Dionaea Traps Selectively Allow Small Animals to Escape.
Our prey capture experiments show that Venus flytraps (Dionaea muscipula) selectively allow small animals to escape by a system of interlocking features that complement each other very efficiently. We documented ants of the species Lasius neglectus (length 3.5 mm) running continuously through open traps of Dionaea, established since more than 20 years outdoors in our garden. To achieve statistical relevant results, we did not only count, identify and measure captured prey. Other than in former publications, we counted also the escaped ants (15,000 after 28 days) to be able to calculate the risk for small ants visiting active traps. Surprisingly, their risk to get captured is 2.5 times lower (0.04%) than the risk of mortality by medical malpractice for a human in a German hospital (0.1%).
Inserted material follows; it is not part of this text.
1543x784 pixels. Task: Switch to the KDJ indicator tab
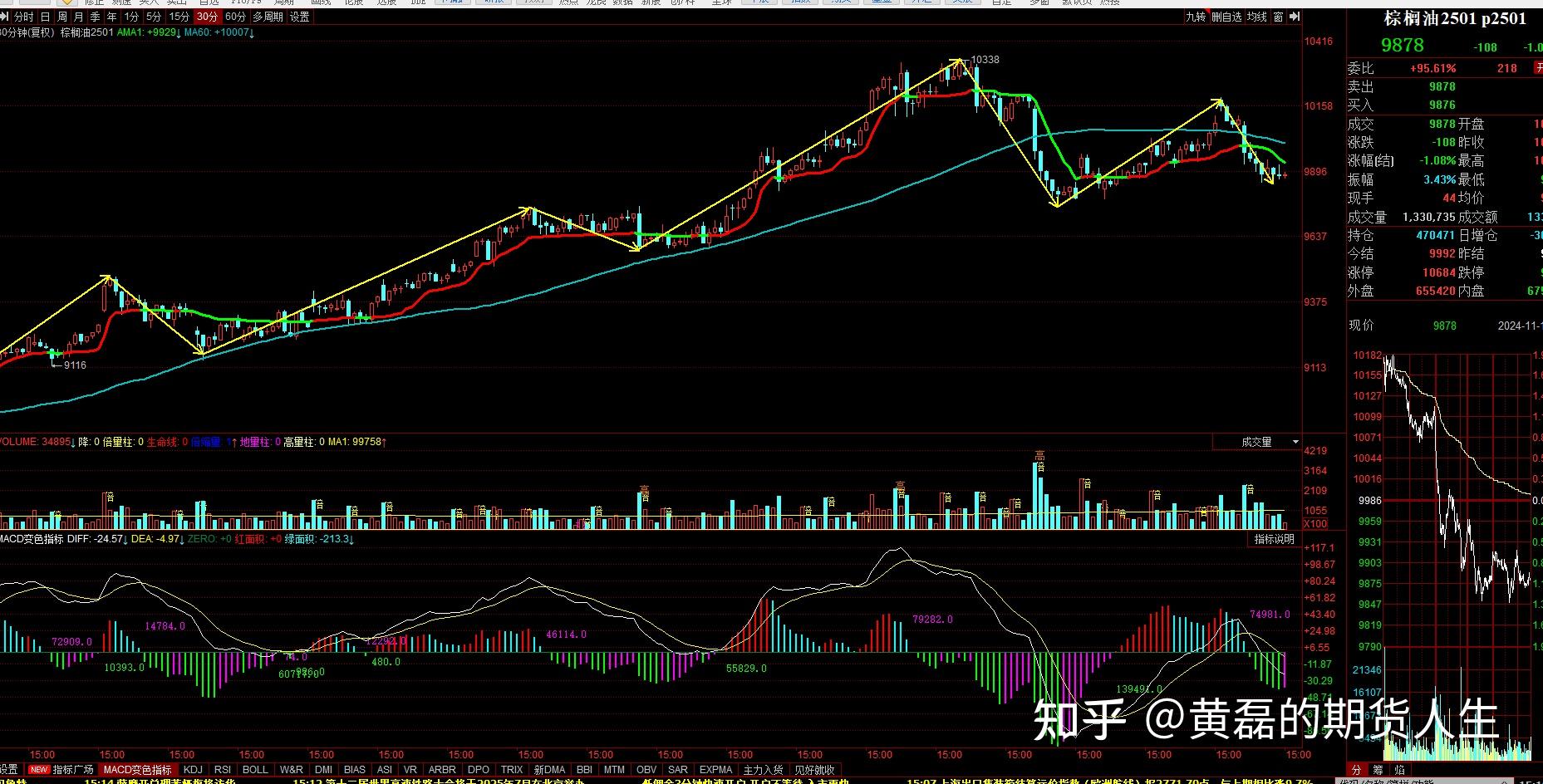pyautogui.click(x=192, y=769)
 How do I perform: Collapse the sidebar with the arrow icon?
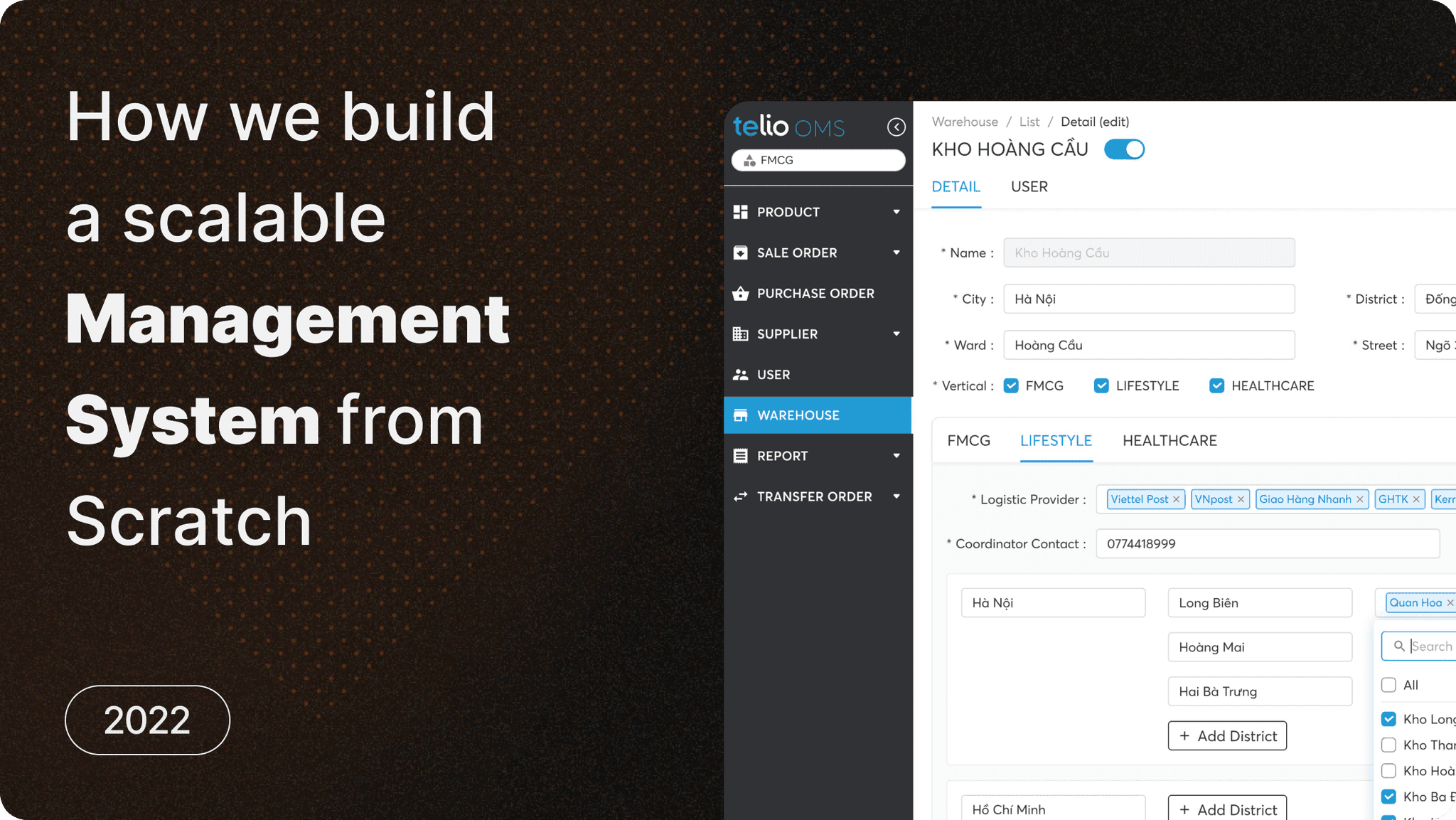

None of the four single features of the interlocking "escape system" described here would alone be able to provide such an efficient sorting out of small animals.
This film is based on the same named publication in Carnivorous Plant Newsletter (December CPN, Vol. 48/4 - On the release of this film in September 2019 in press): Dionaea Traps Selectively Allow Small Animals to Escape by Siegfried R. H. Hartmeyer, Irmgard Hartmeyer and Emeritus Prof. Stephen E. Williams.